CPT Code 99310: Subsequent Nursing Facility Care, High Complexity

CPT Code 99310: Subsequent Nursing Facility Care, High Complexity

Learn how to report CPT code 99310 for high-complexity nursing facility care, including billing tips and documentation standards.

Use Code

What is CPT code 99310?

Code 99310 is part of the Current Procedural Terminology (CPT) code set, which the American Medical Association maintains. Healthcare providers use it to report subsequent nursing facility care for an established patient that involves high-complexity medical decision making or services that require 35 minutes or more of time spent at the bedside and on the patient’s nursing home unit.

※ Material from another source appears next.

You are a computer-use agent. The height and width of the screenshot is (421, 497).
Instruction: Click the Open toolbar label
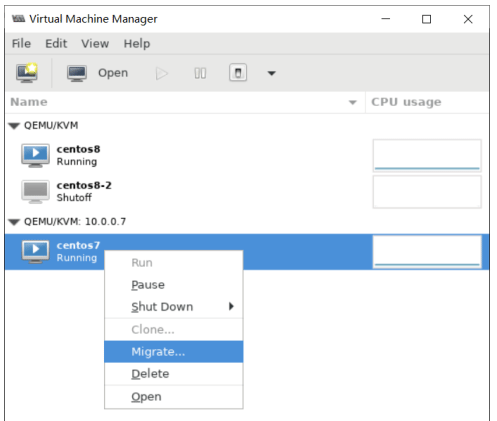coord(113,73)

This code is not used for the initial visit; instead, it is appropriate for follow-up care after the initial comprehensive assessment (typically reported with CPT codes 99304–99306). CPT 99310 reflects intensive, ongoing care for patients with complex or unstable medical conditions that require close monitoring, treatment adjustments, and coordination across disciplines.

Documentation requirements

Accurate and detailed documentation is essential to support medical necessity, particularly when billing higher-level services, such as CPT 99310, in nursing facility settings. The following elements should be included in the medical record:

High-complexity medical decision making

The visit must involve high-complexity MDM, including:

  • Managing multiple chronic conditions or serious acute illness
  • Interpreting extensive data (labs, diagnostics, specialist input)
  • Adjusting treatment in response to significant changes in condition
  • High risk of complications, functional decline, or mortality

This level of decision-making should be evident through clear clinical reasoning and supporting documentation.

Time spent (for time-based billing)

When billing based on time, the healthcare provider must spend at least 45 minutes in face-to-face care, including bedside evaluation and interaction with the care team on the nursing facility floor or unit. Record the total time spent or document clear start and stop times.

Established patient status

CPT 99310 applies only to established patients in a nursing home or long-term care setting. Documentation should confirm that this is not the patient’s initial visit and that the provider is continuing ongoing management.

Billing guidelines

When billing CPT 99310, providers must comply with CPT coding principles and payer-specific rules, including those from Medicaid services, Medicare, and commercial plans.

Use only when medically necessary

CPT 99310 should be used only when justified by medical necessity. It is not appropriate for routine daily visits or patients with stable conditions. Use lower-level codes (99307–99309) for less complex follow-ups.

Cannot be combined with same-day E/M services

This code cannot be billed on the same day as other evaluation and management (E/M) services, including outpatient or hospital visits, unless the services are separate and supported by documentation. Use modifiers (e.g., -25) as needed to identify distinct services.

Setting-specific use

CPT 99310 is used only in nursing facility settings, such as skilled nursing facilities (SNFs), intermediate care facilities, or long-term care facilities. It does not apply to outpatient, inpatient hospital, or home care settings.

Qualified provider requirements

Only qualified healthcare providers, such as physicians, nurse practitioners, and physician assistants, who are authorized to perform and bill for E/M services, may report CPT 99310. Providers must adhere to scope-of-practice rules and Medicaid services policies where applicable.

Other related codes

  • 99304–99306 – Initial nursing facility care (based on complexity and time for new admissions)
  • 99307 – ubsequent nursing facility care, stable or improving condition (low complexity)
  • 99308 – Subsequent nursing facility care, moderate complexity

Frequently asked questions

CPT 99310 is used for subsequent nursing facility care involving high-complexity medical decision-making or when the provider spends 45 minutes or more with the patient on the facility floor. It applies to established patients in settings like skilled nursing facilities.

No. Routine or low-complexity visits should be billed using lower-level codes, such as 99307, 99308, or 99309, depending on the level of care complexity. CPT 99310 should only be used when medical necessity supports it.

Generally, no. CPT 99310 should not be billed on the same day as other E/M codes unless the services are separate and distinct, and documentation justifies both. Use modifiers (e.g., -25) if allowed by the payer.